Intervention de Yves Chastan

Réunion du 21 octobre 2009 à 21h45
Débat sur les pôles d'excellence rural

Photo de Yves ChastanYves Chastan :

Monsieur le président, monsieur le ministre, mes chers collègues, notre débat porte sur les pôles d’excellence rurale lancés en décembre 2005 dans le but de renforcer la cohérence de l’action publique et les synergies locales dans les zones rurales. Mais, plus largement, il s’agit pour nous d’évoquer la politique de développement rural et d’aménagement du territoire menée par le Gouvernement et son degré d’efficacité pour, d’une part, compenser les handicaps humains et naturels des zones rurales et les écarts de croissance qui en découlent et, d’autre part, valoriser les ressources et les atouts existants, qui sont souvent sous-exploités.

J’évoquerai d’abord le redressement démographique des espaces ruraux et les mutations qui s’y produisent.

Si l’exode rural a marqué nos campagnes depuis l’après-guerre et a amené l’État à mettre en place des politiques publiques d’aménagement du territoire pour ne pas laisser ces espaces à l’abandon, on assiste aujourd'hui à un renouveau d’attractivité et à l’installation, ou au retour, de nouvelles populations à la recherche d’un cadre de vie et d’un environnement plus agréables.
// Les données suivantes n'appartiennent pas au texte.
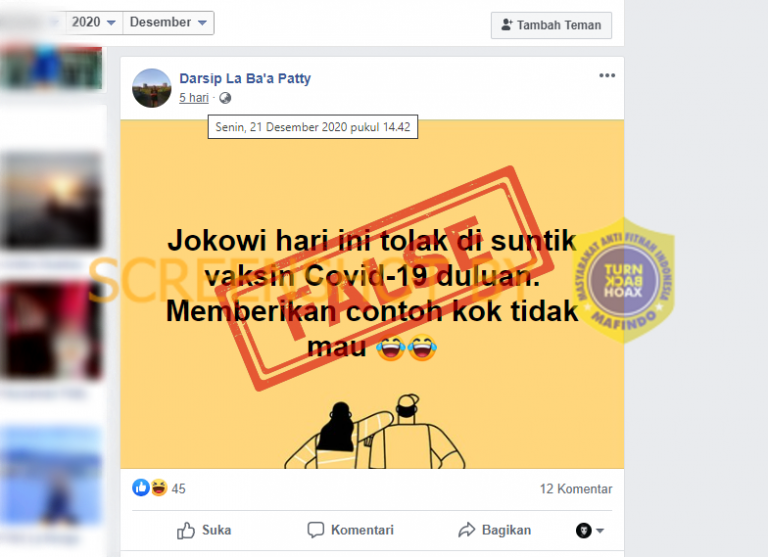Click the 5 hari timestamp link

[194, 98]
La population rurale se modifie donc, avec de moins en moins d’actifs agricoles, mais également plus d’ouvriers, d’artisans et de retraités, quelquefois même en proportion plus importante que dans les villes. On assiste à un développement de l’emploi dans le secteur tertiaire, notamment en matière de services à la personne, à un maintien des activités industrielles – agroalimentaire, mécanique, imprimerie, textile –, lesquelles sont souvent en mutation, et, enfin, à un développement du télétravail.

Comment accompagner cette nouvelle dynamique qui semble s’être enclenchée et l’évolution des espaces ruraux qu’elle rend nécessaire ?

Le rapport du Commissariat général du plan sur les politiques de développement rural de juin 2003 avait identifié cinquante-neuf dispositifs opérationnels visant à stimuler le développement rural. Mais il soulignait aussi le manque de lisibilité des politiques menées par l’État et l’absence de cohérence des choix stratégiques et des actions, qui sont souvent conduites de façon trop sectorielle.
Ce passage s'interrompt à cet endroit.